Of the lines listed below, return exactly those that run from the line containing "Select the ThruPlays metric card" through the line containing "Toggle the checkbox for row TFD000020", both included.

(RECORDS SUPPLIED begins)

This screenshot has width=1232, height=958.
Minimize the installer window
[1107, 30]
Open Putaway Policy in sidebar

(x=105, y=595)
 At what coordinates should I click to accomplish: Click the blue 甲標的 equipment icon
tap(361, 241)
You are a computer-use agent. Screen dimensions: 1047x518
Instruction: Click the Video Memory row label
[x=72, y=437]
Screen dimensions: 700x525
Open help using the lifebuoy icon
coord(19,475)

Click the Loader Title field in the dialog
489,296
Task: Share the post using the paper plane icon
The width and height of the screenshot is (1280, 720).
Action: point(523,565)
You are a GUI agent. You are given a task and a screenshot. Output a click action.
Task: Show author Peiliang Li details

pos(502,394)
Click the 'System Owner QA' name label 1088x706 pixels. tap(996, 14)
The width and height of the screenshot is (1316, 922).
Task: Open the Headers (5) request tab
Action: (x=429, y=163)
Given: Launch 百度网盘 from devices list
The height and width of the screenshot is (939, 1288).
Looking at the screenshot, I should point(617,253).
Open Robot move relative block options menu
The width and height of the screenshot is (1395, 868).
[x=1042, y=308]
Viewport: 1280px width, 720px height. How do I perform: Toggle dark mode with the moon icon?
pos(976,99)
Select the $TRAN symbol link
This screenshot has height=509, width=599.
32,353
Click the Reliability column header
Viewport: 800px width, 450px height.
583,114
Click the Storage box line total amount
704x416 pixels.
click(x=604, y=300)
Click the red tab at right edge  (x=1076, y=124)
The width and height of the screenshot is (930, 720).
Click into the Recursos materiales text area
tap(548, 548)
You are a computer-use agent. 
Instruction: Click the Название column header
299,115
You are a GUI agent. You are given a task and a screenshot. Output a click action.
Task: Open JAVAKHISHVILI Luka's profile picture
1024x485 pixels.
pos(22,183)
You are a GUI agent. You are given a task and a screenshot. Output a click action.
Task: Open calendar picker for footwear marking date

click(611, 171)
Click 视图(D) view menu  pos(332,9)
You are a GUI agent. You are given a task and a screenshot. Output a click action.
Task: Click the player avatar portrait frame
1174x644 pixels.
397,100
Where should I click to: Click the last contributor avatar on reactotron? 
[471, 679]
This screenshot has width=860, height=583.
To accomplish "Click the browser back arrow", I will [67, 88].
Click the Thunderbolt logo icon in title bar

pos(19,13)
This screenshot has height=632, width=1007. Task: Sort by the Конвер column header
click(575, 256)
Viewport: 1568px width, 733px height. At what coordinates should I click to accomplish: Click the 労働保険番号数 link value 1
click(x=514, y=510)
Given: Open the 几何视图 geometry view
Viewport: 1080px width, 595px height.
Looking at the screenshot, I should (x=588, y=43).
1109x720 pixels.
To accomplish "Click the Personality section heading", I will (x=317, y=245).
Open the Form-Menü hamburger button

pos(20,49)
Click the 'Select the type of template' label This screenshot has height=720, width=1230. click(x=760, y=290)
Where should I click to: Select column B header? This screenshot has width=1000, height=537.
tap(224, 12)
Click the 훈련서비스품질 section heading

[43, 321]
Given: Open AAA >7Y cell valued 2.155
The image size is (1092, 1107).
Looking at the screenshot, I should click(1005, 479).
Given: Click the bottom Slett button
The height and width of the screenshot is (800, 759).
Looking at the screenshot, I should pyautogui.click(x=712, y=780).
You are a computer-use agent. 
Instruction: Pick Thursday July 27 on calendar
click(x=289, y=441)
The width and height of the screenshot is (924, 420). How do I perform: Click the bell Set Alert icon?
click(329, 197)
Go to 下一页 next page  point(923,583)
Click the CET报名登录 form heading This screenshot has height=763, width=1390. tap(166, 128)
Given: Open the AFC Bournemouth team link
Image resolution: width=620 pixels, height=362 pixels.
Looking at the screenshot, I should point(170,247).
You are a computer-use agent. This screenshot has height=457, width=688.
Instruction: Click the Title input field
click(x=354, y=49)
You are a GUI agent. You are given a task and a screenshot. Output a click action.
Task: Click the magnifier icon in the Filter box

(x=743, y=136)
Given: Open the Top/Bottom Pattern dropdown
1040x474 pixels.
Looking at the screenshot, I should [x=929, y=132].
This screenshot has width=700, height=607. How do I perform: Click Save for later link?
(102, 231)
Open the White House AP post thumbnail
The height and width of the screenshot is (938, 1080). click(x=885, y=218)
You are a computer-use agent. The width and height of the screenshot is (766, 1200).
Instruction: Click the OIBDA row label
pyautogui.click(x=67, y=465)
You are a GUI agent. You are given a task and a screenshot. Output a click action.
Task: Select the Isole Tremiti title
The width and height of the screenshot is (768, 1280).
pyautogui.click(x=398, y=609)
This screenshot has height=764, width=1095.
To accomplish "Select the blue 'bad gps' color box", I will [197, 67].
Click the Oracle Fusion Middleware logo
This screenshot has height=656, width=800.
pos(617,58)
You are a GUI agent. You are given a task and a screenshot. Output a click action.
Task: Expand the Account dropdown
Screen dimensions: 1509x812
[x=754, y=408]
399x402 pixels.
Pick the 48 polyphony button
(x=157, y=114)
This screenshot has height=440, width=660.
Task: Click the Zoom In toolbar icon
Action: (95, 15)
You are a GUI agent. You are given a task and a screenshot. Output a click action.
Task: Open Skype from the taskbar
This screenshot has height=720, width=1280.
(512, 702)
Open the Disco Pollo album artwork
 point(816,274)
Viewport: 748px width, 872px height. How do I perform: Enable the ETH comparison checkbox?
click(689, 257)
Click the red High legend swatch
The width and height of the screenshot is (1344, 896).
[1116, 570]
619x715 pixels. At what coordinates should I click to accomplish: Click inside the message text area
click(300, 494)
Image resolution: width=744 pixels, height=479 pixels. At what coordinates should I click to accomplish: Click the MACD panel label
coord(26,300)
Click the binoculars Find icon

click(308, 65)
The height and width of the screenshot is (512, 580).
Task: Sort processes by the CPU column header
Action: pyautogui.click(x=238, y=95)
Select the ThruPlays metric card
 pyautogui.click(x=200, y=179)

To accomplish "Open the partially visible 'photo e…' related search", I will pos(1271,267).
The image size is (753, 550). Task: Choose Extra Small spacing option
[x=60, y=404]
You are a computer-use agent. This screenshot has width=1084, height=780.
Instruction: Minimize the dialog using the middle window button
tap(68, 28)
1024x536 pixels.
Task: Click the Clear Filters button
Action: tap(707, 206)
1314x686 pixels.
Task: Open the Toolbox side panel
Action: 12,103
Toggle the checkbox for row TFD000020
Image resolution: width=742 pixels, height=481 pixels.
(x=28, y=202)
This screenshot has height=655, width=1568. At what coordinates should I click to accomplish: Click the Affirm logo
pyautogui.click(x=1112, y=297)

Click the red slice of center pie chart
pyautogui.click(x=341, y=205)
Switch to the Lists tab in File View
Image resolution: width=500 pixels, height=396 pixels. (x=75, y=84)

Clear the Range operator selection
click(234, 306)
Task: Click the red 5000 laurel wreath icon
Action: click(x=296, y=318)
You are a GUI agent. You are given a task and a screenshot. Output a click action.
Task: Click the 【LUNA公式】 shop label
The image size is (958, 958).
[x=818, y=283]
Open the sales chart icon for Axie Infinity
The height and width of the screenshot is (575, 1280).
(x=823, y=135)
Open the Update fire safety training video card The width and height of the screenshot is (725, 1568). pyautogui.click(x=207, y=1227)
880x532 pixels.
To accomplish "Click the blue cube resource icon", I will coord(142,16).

(RECORDS SUPPLIED ends)

PROBLEM SOLUTION
Select the ThruPlays metric card
 pyautogui.click(x=200, y=179)

To accomplish "Open the partially visible 'photo e…' related search", I will pos(1271,267).
The image size is (753, 550). Task: Choose Extra Small spacing option
[x=60, y=404]
You are a computer-use agent. This screenshot has width=1084, height=780.
Instruction: Minimize the dialog using the middle window button
tap(68, 28)
1024x536 pixels.
Task: Click the Clear Filters button
Action: tap(707, 206)
1314x686 pixels.
Task: Open the Toolbox side panel
Action: 12,103
Toggle the checkbox for row TFD000020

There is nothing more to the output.